Wednesday, July 22, 2009

thoughts

i just posted this on my other blog.....but thought i would include it here as well. i try to not talk about baby stuff on my other one.....because that is what this one is for...and i don't really want any readers from my other blog knowing all the details of this process (that is why this blog is not listed on my blogger profile).....but...sometimes i cross over.....



I had some blood taken today for some tests. this is the second time this week i have driven to the lab to get poked and drained. i sat in the chair and it felt familiar. i am indifferent to the process of getting blood taken, like most adults. but, i remember so vividly what it felt like the first time i had to give blood. i remember the long hallway at the pediatrician. the posters of kittens and ponies on the wall. the pain. oh the pain. it was awful and terrifying. i felt sick and like i might die. today i barely noticed and chatted about coffee as each vile filled up.

pain is so relative. when i was pregnant with Riley i remember reading about getting an epidural and being freaked out. a needle in your spine? are you kidding? it sounded awful and terrifying. until i was in labor and the pain of contractions made the thought of needle in my spine sound like being tickled with a feather. suddenly, i didn't care AT ALL about the potential wussy pain of getting an epidural.

and emotional pain.....funny how my many "heartbreaks" over the years feel like nothing now that i know the heartbreak of losing a baby. not that i should compare the feeling of being cheated on or dumped to the loss of life. but i feel like my heart is a numb lump these days.

I have always been against this....the idea of becoming numb after something painful. i was conscious to not put walls up around myself after bad relationships or shy away from potential love for fear of being hurt again....i knew to feel was powerful and to hide would only leave me alone and miserable. and it worked. i was open to love and fell for Dan quickly. it was irrational. i was vulnerable. but it was the only way i could be. and it worked. I love him more truly and deeply than i ever imagined possible....and it happened instantly.

and now...in a different area of my heart.....i feel closed and numb. i feel scared and brick by brick i am building walls. what if i can't get pregnant again? what if i have miscarriage after miscarriage? how many times can i go through it? the first time destroyed me. it broke me into so many pieces. it took months and months before i felt ok. and the second one?

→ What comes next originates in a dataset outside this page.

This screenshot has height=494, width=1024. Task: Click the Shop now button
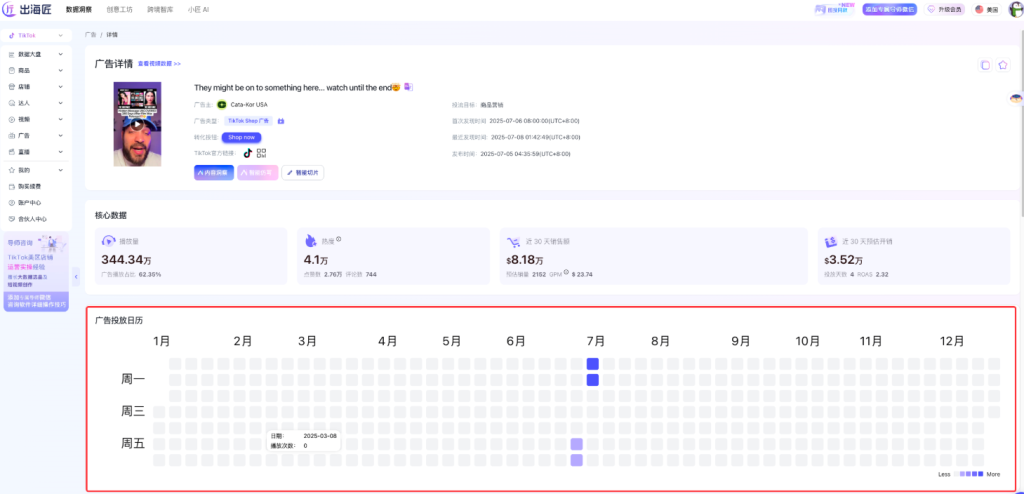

well, pain is relative. it hurts less because i have felt it before. because i have to wall off that area or i would crumble. so i was numb. my expectations were low this time. because now i am overwhelmingly aware that a positive pregnancy test does not mean you will have a baby.

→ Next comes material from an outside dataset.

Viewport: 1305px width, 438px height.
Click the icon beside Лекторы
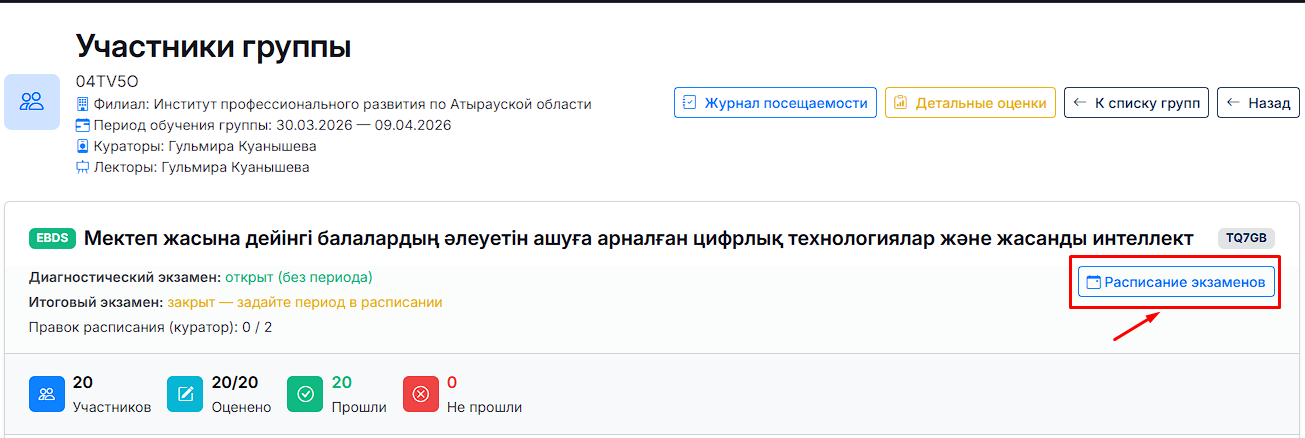tap(83, 167)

but it still hurts. it hurts in a way that is tangible. that i will feel forever. i feel it every time a hear another woman tell me she also had one. it used to mean nothing to me. oh...you had a miscarriage.....that must have been hard.....but now......now i feel it like i would if i was stabbed. and i want to hug them and cry for their pain. the disappointment and total extreme from joy and hope to loss and despair is completely crushing and disorienting.